Sep 10, 2014

Shaping a Bright Future

Neda Simeonova

As our industry continues to evolve, so too does the shift in perception that wastewater treatment plants are simply a place for waste treatment and disposal. Today, industry advocates and forward-looking utility managers, with the help of technological advances, are driving awareness of how some of these plants are transforming into “water resource recovery facilities” and “water resource utilities of the future.” 

These facilities no longer are simply collecting wastewater for treatment and discharging it into waterways; they now produce clean water, recover nutrients such as phosphorus and nitrogen, and are exploring the potential of reducing their dependence on fossil fuel through the onsite generation and use of renewable energy. 

One of the most common methods used by these clean water agencies for onsite energy generation is anaerobic digestion, which is used to create biogas for heat and power generation. 

According to the Water Environment Federation (WEF), more than 1,200 water resource facilities in the U.S. use anaerobic digestion; however, only about 292 facilities harness the power of biogas to generate energy. This is because anaerobic digesters typically are cost-effective only if the agency can sell electricity back to the grid. Unfortunately, selling electricity back to the grid often is hindered by tariffs and interconnection policies of the electric companies, according to Barry Liner, WEF Director, Water Science & Engineering Center.

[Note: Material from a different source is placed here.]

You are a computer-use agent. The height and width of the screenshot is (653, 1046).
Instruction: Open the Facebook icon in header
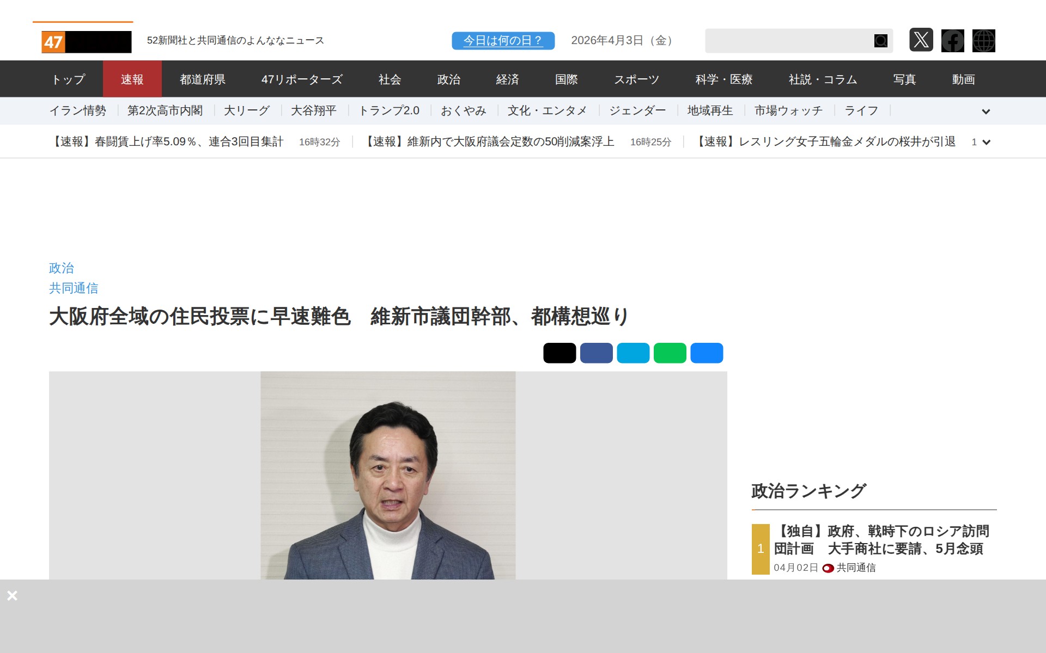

In addition to renewable energy, clean water agencies are transforming their water reuse practices. While direct potable water reuse, or the toilet-to-tap concept, has been tough to swallow, aquifer recharge and non-potable water reuse for industrial cooling, irrigation and toilet flushing applications are increasing for water-stressed regions. 

These vivid signs of progress are encouraging, but are not free of challenges. Diminished utility budgets, regulatory pressure and sheer resistance to change delays progress. Despite these barriers, technological innovations and ambitious goals continue to drive change and propel the industry forward—we won’t have to wait long to envision what the utility of the future will look like. 

“The Only Thing That Is Constant Is Change.”


The water and wastewater industry is constantly evolving, and so is Water & Wastes Digest. The editorial staff is proud to share with its readers W&WD’s new look. W&WD has been your trusted resource for industry information for more than 50 years. Embracing change has been key to remaining current so that we can continue to serve you for decades to come. We hope you enjoy our new look!